▶ Problem to solve: Please reproduce the items from the line with "Where should I click to: Switch" to the line with "pos(17,357)", swapping "computer-use agent" for "desktop agent" and leaving all else unchanged. Return only those lines.
◇ ◇ ◇ ◇ ◇
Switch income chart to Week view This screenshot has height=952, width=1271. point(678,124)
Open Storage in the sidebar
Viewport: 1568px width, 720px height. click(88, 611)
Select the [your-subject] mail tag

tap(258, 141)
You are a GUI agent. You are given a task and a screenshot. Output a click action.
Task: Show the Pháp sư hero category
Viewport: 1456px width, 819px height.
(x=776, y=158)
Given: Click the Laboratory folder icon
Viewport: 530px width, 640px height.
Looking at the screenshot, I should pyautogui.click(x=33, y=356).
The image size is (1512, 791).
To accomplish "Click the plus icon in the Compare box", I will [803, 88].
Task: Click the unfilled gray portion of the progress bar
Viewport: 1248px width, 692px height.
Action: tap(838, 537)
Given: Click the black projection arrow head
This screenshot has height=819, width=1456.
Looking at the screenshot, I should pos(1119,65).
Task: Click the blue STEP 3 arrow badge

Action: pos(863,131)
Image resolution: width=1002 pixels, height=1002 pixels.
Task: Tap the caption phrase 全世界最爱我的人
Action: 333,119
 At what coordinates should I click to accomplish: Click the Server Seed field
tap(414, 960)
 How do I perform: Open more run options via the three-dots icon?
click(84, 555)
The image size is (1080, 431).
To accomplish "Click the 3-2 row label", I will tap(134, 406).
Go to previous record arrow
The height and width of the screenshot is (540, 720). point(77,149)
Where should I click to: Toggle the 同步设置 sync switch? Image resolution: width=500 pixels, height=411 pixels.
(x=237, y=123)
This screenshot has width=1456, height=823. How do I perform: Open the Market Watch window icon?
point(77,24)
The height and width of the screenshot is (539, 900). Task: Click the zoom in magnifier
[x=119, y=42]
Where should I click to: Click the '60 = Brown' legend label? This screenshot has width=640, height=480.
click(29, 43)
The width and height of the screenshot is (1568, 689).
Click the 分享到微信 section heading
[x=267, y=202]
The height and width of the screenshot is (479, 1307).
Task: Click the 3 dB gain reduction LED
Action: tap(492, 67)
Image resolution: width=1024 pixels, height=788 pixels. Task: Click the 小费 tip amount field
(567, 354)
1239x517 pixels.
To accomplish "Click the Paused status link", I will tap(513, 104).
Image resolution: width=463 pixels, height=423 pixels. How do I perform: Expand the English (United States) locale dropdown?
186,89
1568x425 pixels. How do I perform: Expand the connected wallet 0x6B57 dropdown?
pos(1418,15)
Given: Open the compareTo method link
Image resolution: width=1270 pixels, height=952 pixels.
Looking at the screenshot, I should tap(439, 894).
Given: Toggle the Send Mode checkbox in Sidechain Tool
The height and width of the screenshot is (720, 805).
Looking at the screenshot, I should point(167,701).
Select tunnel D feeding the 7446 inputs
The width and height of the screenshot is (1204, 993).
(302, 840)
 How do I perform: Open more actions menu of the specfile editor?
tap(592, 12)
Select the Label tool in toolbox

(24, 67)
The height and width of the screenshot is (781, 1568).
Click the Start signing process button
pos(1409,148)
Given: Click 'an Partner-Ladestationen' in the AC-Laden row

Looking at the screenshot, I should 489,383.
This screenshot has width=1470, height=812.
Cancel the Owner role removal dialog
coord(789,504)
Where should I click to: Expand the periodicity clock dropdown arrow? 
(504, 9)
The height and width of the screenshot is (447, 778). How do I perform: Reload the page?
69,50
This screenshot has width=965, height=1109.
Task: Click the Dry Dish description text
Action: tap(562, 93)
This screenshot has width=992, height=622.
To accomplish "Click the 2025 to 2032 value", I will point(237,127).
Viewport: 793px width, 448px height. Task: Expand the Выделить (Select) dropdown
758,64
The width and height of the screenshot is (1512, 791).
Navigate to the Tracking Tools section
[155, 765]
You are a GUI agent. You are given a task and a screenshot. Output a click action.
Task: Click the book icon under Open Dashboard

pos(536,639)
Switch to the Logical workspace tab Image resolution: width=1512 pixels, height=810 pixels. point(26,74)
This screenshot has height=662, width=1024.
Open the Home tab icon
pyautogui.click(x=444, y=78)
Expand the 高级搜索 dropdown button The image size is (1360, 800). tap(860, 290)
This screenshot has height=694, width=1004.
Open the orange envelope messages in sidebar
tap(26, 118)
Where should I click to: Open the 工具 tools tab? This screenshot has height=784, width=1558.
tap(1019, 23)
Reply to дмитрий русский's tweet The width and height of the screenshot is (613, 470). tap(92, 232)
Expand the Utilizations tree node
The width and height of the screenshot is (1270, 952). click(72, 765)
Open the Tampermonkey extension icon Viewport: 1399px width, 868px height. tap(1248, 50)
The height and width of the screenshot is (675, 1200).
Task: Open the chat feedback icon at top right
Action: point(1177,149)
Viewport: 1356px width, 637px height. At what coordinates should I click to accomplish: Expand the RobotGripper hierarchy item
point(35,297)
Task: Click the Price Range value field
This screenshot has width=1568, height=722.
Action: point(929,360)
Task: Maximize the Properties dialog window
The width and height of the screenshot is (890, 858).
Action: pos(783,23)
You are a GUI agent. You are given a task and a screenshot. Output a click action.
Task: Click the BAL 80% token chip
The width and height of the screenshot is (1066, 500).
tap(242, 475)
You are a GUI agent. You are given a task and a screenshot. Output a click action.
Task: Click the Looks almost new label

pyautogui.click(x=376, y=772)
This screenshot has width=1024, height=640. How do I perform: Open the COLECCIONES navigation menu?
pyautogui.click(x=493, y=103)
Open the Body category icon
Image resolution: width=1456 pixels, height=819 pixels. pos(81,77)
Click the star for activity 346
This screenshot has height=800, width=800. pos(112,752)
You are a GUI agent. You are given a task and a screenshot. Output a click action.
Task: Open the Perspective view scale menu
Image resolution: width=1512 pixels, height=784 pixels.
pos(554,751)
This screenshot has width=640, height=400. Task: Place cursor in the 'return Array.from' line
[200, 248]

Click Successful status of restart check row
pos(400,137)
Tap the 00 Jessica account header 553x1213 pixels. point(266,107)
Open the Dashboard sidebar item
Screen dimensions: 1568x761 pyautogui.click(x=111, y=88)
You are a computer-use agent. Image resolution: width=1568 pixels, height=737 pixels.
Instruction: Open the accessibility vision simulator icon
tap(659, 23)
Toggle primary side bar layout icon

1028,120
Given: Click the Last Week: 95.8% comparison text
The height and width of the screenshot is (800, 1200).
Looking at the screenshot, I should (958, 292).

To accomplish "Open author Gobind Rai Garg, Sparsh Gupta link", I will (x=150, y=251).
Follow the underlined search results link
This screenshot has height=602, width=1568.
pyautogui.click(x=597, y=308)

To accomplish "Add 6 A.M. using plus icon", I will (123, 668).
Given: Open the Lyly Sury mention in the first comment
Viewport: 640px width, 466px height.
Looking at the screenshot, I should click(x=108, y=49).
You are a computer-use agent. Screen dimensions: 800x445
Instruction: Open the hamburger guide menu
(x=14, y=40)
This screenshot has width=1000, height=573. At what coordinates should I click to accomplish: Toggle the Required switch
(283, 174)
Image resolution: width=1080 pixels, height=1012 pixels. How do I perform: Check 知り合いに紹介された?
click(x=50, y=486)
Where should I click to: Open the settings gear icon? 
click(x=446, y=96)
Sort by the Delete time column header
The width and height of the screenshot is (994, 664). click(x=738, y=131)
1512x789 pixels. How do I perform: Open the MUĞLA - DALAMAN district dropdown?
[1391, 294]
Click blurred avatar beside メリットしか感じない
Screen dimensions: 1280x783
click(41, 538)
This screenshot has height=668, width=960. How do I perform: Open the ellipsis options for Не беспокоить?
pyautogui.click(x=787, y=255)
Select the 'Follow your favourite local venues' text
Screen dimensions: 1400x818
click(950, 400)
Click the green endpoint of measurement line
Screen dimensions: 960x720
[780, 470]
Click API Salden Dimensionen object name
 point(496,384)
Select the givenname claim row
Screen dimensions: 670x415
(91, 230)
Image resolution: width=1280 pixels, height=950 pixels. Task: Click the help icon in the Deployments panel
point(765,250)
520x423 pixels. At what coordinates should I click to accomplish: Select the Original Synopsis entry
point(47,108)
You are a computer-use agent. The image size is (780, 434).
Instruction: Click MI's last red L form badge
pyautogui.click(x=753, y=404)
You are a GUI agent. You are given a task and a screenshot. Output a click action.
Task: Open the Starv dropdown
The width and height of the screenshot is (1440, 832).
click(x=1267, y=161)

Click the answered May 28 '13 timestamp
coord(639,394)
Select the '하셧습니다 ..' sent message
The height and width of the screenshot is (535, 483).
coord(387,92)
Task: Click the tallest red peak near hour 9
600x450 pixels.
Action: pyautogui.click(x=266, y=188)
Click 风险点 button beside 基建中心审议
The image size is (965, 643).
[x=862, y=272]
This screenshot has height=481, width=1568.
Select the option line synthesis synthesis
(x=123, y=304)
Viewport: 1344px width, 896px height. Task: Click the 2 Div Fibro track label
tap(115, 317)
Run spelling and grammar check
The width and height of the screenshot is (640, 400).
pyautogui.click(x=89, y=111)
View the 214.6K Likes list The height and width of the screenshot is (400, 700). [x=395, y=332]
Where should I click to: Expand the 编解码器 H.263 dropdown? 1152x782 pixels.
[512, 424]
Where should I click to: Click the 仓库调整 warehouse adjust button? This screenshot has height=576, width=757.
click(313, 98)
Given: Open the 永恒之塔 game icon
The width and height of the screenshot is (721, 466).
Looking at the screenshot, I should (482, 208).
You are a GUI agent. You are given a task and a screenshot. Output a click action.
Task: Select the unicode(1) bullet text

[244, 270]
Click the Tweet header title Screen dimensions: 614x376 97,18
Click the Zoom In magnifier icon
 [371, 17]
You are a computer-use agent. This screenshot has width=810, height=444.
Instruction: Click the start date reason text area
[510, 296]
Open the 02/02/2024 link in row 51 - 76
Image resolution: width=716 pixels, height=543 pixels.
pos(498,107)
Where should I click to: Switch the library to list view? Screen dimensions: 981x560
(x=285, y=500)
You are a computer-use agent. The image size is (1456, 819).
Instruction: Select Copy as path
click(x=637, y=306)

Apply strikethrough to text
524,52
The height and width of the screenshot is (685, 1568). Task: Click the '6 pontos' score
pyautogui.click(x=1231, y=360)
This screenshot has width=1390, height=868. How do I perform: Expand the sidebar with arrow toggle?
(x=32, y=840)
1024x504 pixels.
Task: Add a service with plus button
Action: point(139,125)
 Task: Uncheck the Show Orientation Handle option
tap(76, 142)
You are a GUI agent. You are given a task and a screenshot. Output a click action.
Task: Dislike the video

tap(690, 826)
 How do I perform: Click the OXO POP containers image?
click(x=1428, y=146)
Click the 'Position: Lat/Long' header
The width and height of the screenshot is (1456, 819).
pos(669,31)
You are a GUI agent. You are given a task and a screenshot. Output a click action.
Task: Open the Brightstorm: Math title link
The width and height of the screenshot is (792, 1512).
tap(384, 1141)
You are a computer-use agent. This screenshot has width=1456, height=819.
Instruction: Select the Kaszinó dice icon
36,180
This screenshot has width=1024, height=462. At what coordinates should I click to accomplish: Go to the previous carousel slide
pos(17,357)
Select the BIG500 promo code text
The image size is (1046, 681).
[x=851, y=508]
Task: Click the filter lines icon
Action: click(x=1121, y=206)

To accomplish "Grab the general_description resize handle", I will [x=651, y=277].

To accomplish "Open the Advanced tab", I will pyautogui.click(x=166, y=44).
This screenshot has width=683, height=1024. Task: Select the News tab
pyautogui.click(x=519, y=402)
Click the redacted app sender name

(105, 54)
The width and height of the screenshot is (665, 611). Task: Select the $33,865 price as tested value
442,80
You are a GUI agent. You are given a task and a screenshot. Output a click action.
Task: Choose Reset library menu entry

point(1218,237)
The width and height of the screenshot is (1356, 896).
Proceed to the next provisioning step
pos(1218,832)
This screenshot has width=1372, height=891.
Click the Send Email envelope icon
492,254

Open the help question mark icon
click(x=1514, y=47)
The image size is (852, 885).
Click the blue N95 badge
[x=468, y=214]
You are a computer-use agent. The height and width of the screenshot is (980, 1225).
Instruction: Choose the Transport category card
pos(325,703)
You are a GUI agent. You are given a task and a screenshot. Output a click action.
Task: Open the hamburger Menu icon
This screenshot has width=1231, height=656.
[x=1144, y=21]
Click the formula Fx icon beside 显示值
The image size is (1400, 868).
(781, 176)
◇ ◇ ◇ ◇ ◇
▶ Answer to the exercise:
Where should I click to: Switch the library to list view? Screen dimensions: 981x560
(x=285, y=500)
You are a desktop agent. The image size is (1456, 819).
Instruction: Select Copy as path
click(x=637, y=306)

Apply strikethrough to text
524,52
The height and width of the screenshot is (685, 1568). Task: Click the '6 pontos' score
pyautogui.click(x=1231, y=360)
This screenshot has width=1390, height=868. How do I perform: Expand the sidebar with arrow toggle?
(x=32, y=840)
1024x504 pixels.
Task: Add a service with plus button
Action: point(139,125)
 Task: Uncheck the Show Orientation Handle option
tap(76, 142)
You are a GUI agent. You are given a task and a screenshot. Output a click action.
Task: Dislike the video

tap(690, 826)
 How do I perform: Click the OXO POP containers image?
click(x=1428, y=146)
Click the 'Position: Lat/Long' header
The width and height of the screenshot is (1456, 819).
pos(669,31)
You are a GUI agent. You are given a task and a screenshot. Output a click action.
Task: Open the Brightstorm: Math title link
The width and height of the screenshot is (792, 1512).
tap(384, 1141)
You are a desktop agent. This screenshot has width=1456, height=819.
Instruction: Select the Kaszinó dice icon
36,180
This screenshot has width=1024, height=462. At what coordinates should I click to accomplish: Go to the previous carousel slide
pos(17,357)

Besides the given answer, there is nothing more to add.